We have reiterated our Neutral rating on CR Bard Inc. following its third quarter results with a price target of $103.
In the reported quarter, adjusted earnings of $1.64 per share surpassed the Zacks Consensus Estimate by a penny and surpassed the year-ago earnings of $1.62 per share by two cents. However, net income declined 1% as higher operating expenses dampened moderate revenue growth in the quarter.
Revenues inched up 1% (up 3% in constant currency) year over year to $722.9 million, but fell short of the Zacks Consensus Estimate of $735 million. Moderate growth across Urology and Oncology product groups were partially offset by declining Vascular sales.
In the third quarter, CR Bard acquired privately-owned Neomend Inc. to expand its surgical specialty product line.
CR Bard’s vast product portfolio insulates it from fluctuations in any single therapeutic category. The company aims to achieve long-term growth by focusing on acquisitions, internal Research and Development (R&D) and strategic investments in higher growth markets. Moreover, potential benefit from the Gore litigation along with new product launches should enable the company to drive organic growth.
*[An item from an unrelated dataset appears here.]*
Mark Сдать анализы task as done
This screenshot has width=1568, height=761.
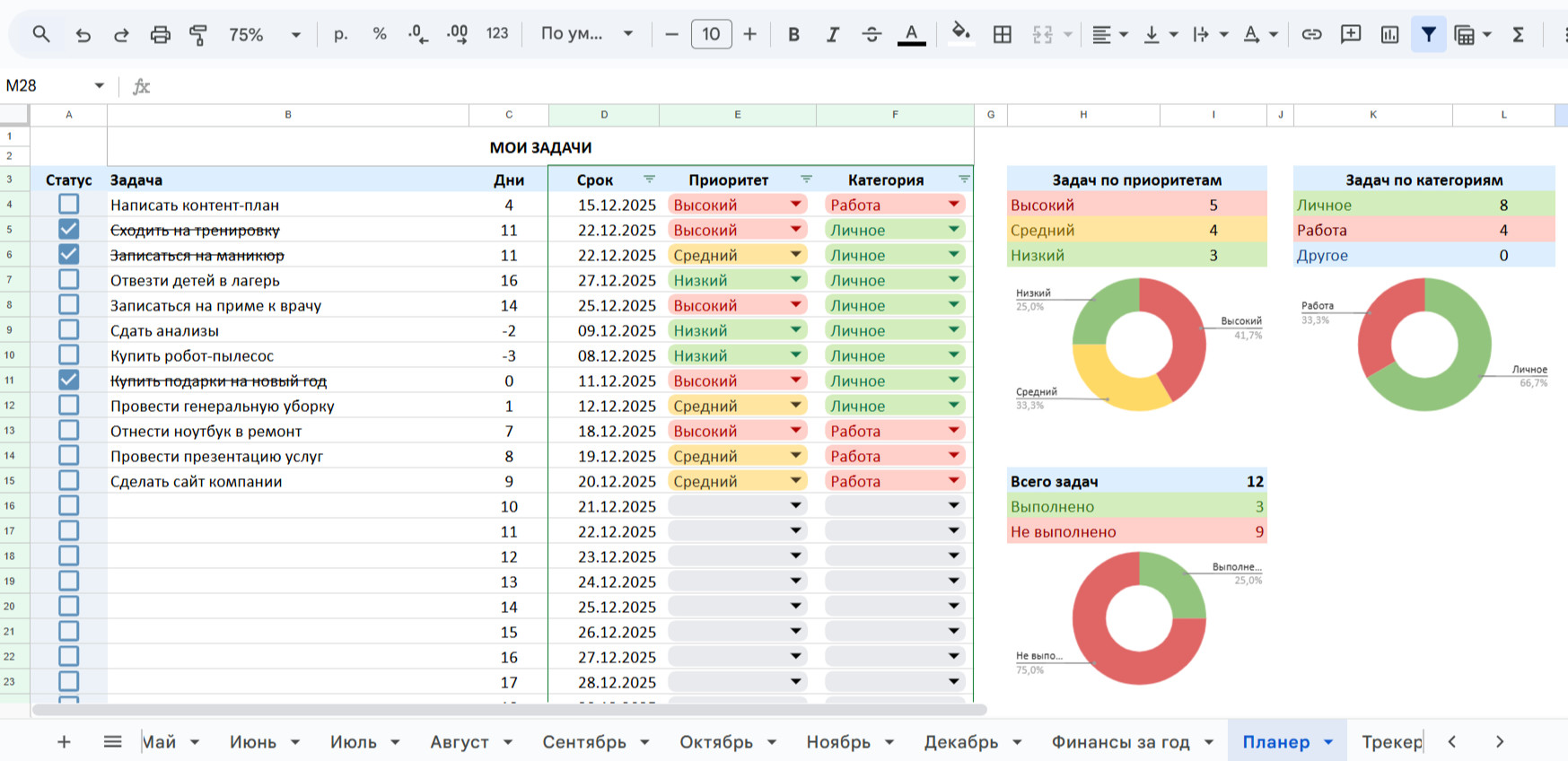pyautogui.click(x=68, y=330)

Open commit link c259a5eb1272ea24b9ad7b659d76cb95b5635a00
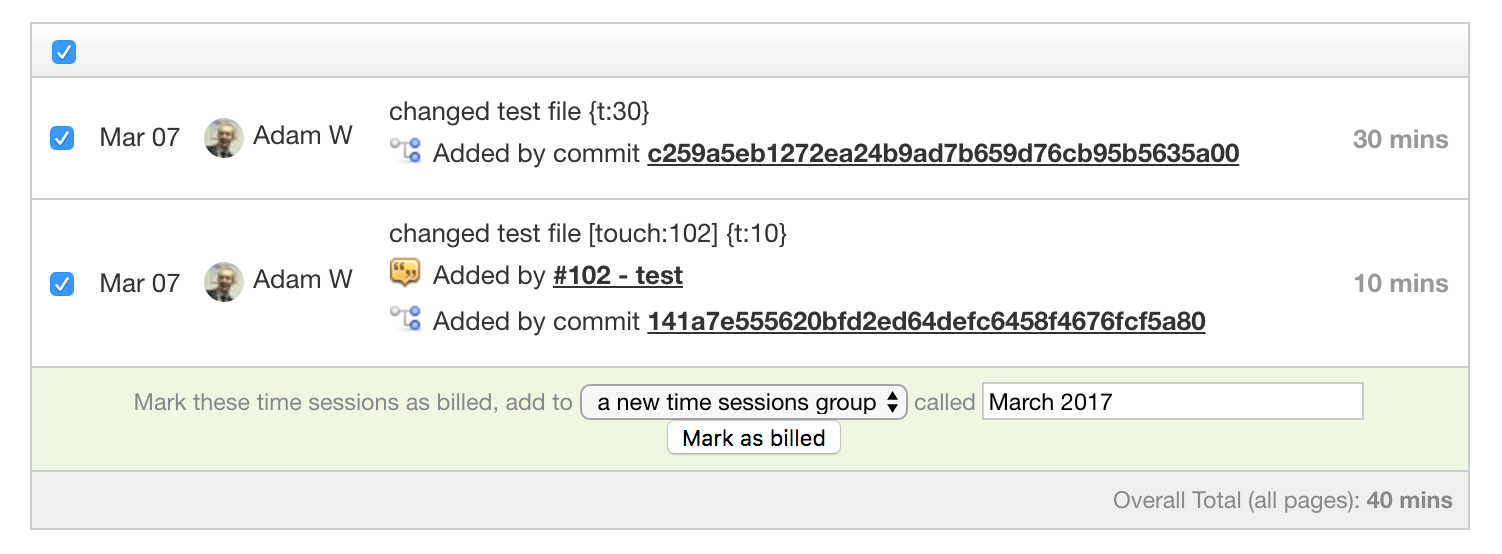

Although it constitutes a small portion of total sales, positive returns from the businesses in emerging markets have contributed to the company’s growth. Moreover, CR Bard remains committed to delivering incremental returns to investors by leveraging its solid balance sheet, healthy free cash flow and earnings power.
However, the company continues to face procedure volume headwind in the domestic U.S. market. Moreover, government-mandated healthcare reforms in the U.S. have led to a less flexible pricing environment and may pressurize prices further.
In addition, increasing competition from strong players like Boston Scientific Corporation (BSX - Free Report) , Johnson & Johnson (JNJ - Free Report) and AngioDynamics Inc. (ANGO - Free Report) remains a matter of concern.
Our Neutral recommendation on the stock carries a short-term Zacks #4 Rank (Sell).